DATA PROVIDED →
——
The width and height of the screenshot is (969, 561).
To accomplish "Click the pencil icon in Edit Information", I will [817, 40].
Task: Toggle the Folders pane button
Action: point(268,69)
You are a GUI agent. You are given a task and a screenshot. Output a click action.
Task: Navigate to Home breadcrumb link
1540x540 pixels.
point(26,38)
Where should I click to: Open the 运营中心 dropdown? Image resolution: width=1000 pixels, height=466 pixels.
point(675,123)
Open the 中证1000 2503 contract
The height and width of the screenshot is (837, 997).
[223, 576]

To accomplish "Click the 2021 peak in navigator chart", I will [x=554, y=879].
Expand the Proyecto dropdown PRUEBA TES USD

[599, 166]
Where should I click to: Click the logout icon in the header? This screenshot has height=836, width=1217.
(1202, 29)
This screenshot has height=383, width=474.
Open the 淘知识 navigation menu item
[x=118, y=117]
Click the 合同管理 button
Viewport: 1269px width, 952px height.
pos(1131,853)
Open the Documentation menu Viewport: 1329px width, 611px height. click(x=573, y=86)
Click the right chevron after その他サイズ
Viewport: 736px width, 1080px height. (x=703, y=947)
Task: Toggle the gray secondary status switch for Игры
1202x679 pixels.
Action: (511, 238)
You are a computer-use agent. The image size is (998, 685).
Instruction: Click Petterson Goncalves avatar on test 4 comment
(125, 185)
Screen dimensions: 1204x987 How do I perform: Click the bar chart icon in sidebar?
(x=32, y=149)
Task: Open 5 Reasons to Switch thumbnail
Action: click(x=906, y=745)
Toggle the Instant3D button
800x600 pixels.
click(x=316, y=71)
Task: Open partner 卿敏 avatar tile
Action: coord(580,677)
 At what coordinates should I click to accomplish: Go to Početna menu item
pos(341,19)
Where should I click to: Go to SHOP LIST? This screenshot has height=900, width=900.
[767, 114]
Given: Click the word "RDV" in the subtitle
——
WORK ITEM → Give back the records above exactly, limited to the lines between the one holding "Click the right chevron after その他サイズ" and the one holding "You are a computer-use", inclusive.

COMPLETED EXERCISE →
Click the right chevron after その他サイズ
Viewport: 736px width, 1080px height. (x=703, y=947)
Task: Toggle the gray secondary status switch for Игры
1202x679 pixels.
Action: (511, 238)
You are a computer-use agent. The image size is (998, 685).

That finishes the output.